Zum Umgang mit Nachhaltigkeitsrisiken

Etwas überraschend für das Parkett hat die BaFin Mitte vergangener Woche ihren Entwurf des Merkblattes zum Umgang mit Nachhaltigkeitsrisiken zur Konsultation gestellt. Auch vom Inhalt ist nicht jeder begeistert.

 

Gestern BaFin auf LbAV, und heute wieder BaFin auf LbAV: Mit dem jüngst veröffentlichten BaFin-Merkblatt zum Umgang mit Nachhaltigkeitsrisiken möchte die Anstalt den von ihr beaufsichtigten Unternehmen eine Orientierung im Umgang mit Nachhaltigkeitsrisiken geben, wie sie schreibt, und führt zur Illustrierung zahlreiche Beispiele und Fragen an.

 

Dabei sieht sie ihr 33-seitiges Merkblatt als Kompendium von Good-Practices, das unter Berücksichtigung des Proportionalitätsprinzips in den beaufsichtigten Unternehmen Anwendung finden soll.

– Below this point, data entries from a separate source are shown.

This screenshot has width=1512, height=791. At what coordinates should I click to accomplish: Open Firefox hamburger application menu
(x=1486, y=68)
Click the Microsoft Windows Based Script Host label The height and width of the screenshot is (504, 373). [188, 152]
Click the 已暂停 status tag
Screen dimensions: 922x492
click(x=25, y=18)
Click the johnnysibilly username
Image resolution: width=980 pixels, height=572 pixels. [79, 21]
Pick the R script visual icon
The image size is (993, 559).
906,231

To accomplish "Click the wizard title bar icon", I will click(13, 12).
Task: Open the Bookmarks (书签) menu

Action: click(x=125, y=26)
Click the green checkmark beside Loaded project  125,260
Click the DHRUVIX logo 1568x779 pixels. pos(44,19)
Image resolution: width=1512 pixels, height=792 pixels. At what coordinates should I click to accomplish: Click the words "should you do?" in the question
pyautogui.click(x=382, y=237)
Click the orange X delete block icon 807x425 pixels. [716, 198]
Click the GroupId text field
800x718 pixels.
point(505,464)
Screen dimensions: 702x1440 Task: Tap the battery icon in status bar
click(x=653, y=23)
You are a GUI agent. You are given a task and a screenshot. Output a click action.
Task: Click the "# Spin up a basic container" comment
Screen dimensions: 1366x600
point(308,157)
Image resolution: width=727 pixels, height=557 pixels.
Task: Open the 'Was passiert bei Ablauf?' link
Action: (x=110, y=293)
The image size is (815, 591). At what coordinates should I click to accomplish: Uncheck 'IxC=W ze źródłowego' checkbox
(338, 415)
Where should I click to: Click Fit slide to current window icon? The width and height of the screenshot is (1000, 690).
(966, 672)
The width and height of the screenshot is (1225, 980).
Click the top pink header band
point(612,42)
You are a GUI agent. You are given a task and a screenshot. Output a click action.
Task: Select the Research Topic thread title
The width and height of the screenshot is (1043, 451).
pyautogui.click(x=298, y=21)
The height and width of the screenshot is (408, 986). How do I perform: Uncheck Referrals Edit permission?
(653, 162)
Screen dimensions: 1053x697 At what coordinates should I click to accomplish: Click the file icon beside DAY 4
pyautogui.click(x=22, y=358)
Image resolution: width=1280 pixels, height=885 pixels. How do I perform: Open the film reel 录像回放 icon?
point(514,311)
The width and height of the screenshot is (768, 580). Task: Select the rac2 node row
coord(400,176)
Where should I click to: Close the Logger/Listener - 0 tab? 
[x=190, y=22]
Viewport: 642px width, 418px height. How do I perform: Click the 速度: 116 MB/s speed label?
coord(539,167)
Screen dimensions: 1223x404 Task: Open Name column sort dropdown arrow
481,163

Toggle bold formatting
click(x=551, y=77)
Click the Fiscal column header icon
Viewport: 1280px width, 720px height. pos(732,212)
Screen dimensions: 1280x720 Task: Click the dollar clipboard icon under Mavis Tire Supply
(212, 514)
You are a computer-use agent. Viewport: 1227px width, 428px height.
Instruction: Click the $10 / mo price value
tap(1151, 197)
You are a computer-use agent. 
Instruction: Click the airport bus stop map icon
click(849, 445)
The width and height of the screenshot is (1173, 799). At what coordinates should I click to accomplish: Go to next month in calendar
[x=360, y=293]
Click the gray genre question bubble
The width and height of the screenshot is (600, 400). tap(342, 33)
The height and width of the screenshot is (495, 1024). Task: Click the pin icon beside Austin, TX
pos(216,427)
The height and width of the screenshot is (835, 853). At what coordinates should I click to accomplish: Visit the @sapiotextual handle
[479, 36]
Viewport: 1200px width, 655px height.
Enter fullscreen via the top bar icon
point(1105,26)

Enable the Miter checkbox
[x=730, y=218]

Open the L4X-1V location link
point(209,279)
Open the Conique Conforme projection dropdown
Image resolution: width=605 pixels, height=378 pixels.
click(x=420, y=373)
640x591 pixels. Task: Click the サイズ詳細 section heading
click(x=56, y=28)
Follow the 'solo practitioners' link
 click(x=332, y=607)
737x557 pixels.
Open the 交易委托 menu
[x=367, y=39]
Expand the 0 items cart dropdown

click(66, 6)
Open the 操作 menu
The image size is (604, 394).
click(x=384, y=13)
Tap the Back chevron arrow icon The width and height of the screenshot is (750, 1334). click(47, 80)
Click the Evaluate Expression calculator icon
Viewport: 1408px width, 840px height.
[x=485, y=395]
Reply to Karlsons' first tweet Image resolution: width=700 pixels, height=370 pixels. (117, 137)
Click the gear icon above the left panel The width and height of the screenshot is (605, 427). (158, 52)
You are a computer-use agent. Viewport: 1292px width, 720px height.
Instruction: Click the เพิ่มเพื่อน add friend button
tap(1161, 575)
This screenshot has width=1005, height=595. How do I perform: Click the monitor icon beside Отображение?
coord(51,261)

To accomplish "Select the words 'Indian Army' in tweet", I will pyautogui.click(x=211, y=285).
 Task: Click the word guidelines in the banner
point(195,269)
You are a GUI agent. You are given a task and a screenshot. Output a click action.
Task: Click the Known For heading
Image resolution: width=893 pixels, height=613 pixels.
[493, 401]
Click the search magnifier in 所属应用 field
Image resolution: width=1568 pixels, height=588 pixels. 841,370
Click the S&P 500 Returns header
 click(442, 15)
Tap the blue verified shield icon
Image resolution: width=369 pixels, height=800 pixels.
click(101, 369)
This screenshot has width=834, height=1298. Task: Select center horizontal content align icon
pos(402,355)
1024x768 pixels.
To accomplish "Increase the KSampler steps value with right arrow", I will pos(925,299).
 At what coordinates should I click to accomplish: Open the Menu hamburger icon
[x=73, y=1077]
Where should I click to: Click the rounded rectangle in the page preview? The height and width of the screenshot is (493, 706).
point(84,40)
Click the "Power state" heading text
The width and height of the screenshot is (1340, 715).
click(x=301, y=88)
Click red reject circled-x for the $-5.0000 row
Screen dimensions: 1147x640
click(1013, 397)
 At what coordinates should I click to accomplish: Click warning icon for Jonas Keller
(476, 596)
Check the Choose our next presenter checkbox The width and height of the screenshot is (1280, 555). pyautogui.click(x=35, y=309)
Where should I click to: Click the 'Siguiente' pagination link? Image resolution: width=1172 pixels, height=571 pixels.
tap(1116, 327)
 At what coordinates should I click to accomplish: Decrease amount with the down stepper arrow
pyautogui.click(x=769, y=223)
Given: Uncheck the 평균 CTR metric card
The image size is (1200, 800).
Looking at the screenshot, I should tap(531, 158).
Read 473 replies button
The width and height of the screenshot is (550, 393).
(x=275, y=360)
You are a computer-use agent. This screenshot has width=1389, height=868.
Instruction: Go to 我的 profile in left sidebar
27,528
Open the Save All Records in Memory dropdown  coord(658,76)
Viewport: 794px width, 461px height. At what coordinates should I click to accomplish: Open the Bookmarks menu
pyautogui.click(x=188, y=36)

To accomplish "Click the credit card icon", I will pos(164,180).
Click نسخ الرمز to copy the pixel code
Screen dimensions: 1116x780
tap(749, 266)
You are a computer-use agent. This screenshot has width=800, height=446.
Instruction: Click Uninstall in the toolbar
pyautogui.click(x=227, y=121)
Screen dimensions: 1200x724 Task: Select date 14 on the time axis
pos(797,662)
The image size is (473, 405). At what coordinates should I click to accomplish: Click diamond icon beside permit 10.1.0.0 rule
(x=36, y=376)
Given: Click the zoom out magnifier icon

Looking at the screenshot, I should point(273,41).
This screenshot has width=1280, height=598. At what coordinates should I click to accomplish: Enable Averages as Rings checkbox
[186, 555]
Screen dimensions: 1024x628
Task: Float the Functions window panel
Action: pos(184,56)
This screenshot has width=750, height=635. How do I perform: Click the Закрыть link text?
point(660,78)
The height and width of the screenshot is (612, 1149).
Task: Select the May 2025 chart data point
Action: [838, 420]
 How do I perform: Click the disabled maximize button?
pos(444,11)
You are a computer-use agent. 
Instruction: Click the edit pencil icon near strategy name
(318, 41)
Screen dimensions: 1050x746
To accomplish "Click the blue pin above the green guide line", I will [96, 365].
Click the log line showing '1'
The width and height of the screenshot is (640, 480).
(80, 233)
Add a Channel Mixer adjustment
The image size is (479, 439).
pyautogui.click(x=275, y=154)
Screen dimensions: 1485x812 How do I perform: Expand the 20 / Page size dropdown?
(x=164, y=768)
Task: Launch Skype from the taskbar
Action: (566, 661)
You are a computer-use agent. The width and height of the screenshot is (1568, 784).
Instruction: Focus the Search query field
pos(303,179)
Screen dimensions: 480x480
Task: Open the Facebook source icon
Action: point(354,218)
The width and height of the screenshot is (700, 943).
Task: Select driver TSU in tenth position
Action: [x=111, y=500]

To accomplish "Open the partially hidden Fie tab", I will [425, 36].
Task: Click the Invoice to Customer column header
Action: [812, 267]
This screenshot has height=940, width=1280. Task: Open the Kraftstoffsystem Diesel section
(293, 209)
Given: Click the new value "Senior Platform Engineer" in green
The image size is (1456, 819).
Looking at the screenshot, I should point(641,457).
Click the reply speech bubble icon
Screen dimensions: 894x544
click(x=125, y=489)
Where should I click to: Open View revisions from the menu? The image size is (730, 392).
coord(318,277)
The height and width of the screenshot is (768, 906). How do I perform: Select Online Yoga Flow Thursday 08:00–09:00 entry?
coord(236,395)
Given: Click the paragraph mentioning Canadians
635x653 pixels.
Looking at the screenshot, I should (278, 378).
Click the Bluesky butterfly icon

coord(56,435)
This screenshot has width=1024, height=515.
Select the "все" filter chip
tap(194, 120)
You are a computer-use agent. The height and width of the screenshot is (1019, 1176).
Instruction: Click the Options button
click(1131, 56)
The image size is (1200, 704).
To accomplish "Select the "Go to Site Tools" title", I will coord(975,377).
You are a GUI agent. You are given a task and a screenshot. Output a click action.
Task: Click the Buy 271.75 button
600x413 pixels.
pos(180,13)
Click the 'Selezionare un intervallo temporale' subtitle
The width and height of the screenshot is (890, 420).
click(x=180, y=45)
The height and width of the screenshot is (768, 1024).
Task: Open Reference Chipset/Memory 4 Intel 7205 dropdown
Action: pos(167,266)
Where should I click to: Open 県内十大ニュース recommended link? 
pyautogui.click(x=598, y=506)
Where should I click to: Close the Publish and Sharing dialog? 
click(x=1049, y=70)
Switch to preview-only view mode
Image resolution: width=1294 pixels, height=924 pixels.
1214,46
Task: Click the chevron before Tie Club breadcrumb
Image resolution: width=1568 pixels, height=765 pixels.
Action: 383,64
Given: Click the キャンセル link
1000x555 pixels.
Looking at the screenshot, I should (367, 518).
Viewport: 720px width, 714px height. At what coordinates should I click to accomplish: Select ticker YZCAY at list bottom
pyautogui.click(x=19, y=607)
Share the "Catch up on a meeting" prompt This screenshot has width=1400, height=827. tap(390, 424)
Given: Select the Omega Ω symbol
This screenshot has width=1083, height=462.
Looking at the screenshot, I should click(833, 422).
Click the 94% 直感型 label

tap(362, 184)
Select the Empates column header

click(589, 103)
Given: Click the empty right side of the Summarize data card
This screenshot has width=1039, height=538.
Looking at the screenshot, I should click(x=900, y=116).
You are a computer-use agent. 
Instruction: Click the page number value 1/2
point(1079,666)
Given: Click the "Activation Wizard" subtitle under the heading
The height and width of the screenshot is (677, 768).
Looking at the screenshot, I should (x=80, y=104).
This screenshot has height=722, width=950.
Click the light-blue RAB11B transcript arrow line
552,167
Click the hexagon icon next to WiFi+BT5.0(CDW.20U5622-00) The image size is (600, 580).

Das Merkblatt sei somit eine sinnvolle Ergänzung der Mindestanforderungen an das Risikomanagement für Kreditinstitute, Versicherer und KVG – und betrifft damit EbAV mittelbar und unmittelbar.

 

Die Anstalt bitte in der Konsultation vor allem um Aussagen zur Praxisnähe, zu den Beispielen und zu möglichen Auswirkungen und Interdependenzen.

 

Die Konsultationsfrist zu dem Entwurf läuft bis zum 3. November 2019, 24:00 Uhr. Stellungnahmen können unter Angabe des Geschäftszeichens

 

Konsultation 16/2019, QIN 2017-2019-0001

 

schriftlich an die

 

Bundesanstalt für Finanzdienstleistungsaufsicht, Chief Sustainable Finance Officer, IFR 6

 

oder

 

per E-Mail an

 

Konsultation-16-19@bafin.de

 

abgegeben werden.

 

Schnellschuss unter Druck?

 

Die BaFin in Frankfurt am Main, Foto: Kai Hartmann.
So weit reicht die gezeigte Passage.